EXTRACTED MATERIAL
--- START ---

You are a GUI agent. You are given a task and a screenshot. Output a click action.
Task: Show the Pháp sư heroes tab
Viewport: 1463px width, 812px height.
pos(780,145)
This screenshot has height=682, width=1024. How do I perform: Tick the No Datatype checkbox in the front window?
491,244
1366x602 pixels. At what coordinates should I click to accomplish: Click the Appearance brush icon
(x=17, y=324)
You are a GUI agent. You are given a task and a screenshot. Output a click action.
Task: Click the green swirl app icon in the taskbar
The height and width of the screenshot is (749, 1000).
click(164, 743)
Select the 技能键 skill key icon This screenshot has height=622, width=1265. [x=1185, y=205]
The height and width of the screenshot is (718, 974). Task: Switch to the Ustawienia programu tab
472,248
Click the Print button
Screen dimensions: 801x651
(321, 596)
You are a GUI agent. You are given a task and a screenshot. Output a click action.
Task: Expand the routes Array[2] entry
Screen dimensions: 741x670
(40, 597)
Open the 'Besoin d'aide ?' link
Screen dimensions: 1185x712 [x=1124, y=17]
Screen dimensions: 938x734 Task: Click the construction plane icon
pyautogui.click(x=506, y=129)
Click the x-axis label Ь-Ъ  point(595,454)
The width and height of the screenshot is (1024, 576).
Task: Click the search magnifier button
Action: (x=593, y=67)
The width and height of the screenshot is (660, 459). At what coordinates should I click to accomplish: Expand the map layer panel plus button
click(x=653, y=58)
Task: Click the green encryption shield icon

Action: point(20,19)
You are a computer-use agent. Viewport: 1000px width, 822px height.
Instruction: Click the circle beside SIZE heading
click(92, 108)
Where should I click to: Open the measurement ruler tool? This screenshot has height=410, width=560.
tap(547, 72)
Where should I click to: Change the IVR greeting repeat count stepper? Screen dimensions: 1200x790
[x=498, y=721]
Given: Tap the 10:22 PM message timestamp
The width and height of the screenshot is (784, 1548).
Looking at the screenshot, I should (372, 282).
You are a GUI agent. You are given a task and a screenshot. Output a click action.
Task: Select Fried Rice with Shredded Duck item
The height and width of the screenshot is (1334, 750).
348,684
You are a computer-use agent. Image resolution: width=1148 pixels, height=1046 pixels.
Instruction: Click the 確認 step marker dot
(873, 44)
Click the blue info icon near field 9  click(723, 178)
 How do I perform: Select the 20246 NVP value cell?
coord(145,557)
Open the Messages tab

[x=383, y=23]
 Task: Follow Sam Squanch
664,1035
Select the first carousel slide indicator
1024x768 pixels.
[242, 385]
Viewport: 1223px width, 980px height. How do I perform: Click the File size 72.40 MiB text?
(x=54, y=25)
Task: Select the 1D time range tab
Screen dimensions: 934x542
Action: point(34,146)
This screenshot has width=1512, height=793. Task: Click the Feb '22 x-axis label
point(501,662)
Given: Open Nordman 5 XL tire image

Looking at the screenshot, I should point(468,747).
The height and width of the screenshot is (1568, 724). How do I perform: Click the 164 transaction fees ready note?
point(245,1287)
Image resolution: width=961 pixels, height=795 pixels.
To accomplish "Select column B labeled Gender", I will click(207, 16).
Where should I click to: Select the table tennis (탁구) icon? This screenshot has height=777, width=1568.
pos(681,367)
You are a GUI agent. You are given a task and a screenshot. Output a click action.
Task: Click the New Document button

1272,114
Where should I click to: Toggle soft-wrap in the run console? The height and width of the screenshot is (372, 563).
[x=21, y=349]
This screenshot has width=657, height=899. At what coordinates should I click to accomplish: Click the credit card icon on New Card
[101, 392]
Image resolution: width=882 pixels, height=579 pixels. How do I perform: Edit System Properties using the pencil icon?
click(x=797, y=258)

--- END ---

TASK DETAILS
Give the material above again, word for word.

ANSWER SPACE
You are a GUI agent. You are given a task and a screenshot. Output a click action.
Task: Show the Pháp sư heroes tab
Viewport: 1463px width, 812px height.
pos(780,145)
This screenshot has height=682, width=1024. How do I perform: Tick the No Datatype checkbox in the front window?
491,244
1366x602 pixels. At what coordinates should I click to accomplish: Click the Appearance brush icon
(x=17, y=324)
You are a GUI agent. You are given a task and a screenshot. Output a click action.
Task: Click the green swirl app icon in the taskbar
The height and width of the screenshot is (749, 1000).
click(164, 743)
Select the 技能键 skill key icon This screenshot has height=622, width=1265. [x=1185, y=205]
The height and width of the screenshot is (718, 974). Task: Switch to the Ustawienia programu tab
472,248
Click the Print button
Screen dimensions: 801x651
(321, 596)
You are a GUI agent. You are given a task and a screenshot. Output a click action.
Task: Expand the routes Array[2] entry
Screen dimensions: 741x670
(40, 597)
Open the 'Besoin d'aide ?' link
Screen dimensions: 1185x712 [x=1124, y=17]
Screen dimensions: 938x734 Task: Click the construction plane icon
pyautogui.click(x=506, y=129)
Click the x-axis label Ь-Ъ  point(595,454)
The width and height of the screenshot is (1024, 576).
Task: Click the search magnifier button
Action: (x=593, y=67)
The width and height of the screenshot is (660, 459). At what coordinates should I click to accomplish: Expand the map layer panel plus button
click(x=653, y=58)
Task: Click the green encryption shield icon

Action: point(20,19)
You are a computer-use agent. Viewport: 1000px width, 822px height.
Instruction: Click the circle beside SIZE heading
click(92, 108)
Where should I click to: Open the measurement ruler tool? This screenshot has height=410, width=560.
tap(547, 72)
Where should I click to: Change the IVR greeting repeat count stepper? Screen dimensions: 1200x790
[x=498, y=721]
Given: Tap the 10:22 PM message timestamp
The width and height of the screenshot is (784, 1548).
Looking at the screenshot, I should (372, 282).
You are a GUI agent. You are given a task and a screenshot. Output a click action.
Task: Select Fried Rice with Shredded Duck item
The height and width of the screenshot is (1334, 750).
348,684
You are a computer-use agent. Image resolution: width=1148 pixels, height=1046 pixels.
Instruction: Click the 確認 step marker dot
(873, 44)
Click the blue info icon near field 9  click(723, 178)
 How do I perform: Select the 20246 NVP value cell?
coord(145,557)
Open the Messages tab

[x=383, y=23]
 Task: Follow Sam Squanch
664,1035
Select the first carousel slide indicator
1024x768 pixels.
[242, 385]
Viewport: 1223px width, 980px height. How do I perform: Click the File size 72.40 MiB text?
(x=54, y=25)
Task: Select the 1D time range tab
Screen dimensions: 934x542
Action: point(34,146)
This screenshot has width=1512, height=793. Task: Click the Feb '22 x-axis label
point(501,662)
Given: Open Nordman 5 XL tire image

Looking at the screenshot, I should point(468,747).
The height and width of the screenshot is (1568, 724). How do I perform: Click the 164 transaction fees ready note?
point(245,1287)
Image resolution: width=961 pixels, height=795 pixels.
To accomplish "Select column B labeled Gender", I will click(207, 16).
Where should I click to: Select the table tennis (탁구) icon? This screenshot has height=777, width=1568.
pos(681,367)
You are a GUI agent. You are given a task and a screenshot. Output a click action.
Task: Click the New Document button

1272,114
Where should I click to: Toggle soft-wrap in the run console? The height and width of the screenshot is (372, 563).
[x=21, y=349]
This screenshot has width=657, height=899. At what coordinates should I click to accomplish: Click the credit card icon on New Card
[101, 392]
Image resolution: width=882 pixels, height=579 pixels. How do I perform: Edit System Properties using the pencil icon?
click(x=797, y=258)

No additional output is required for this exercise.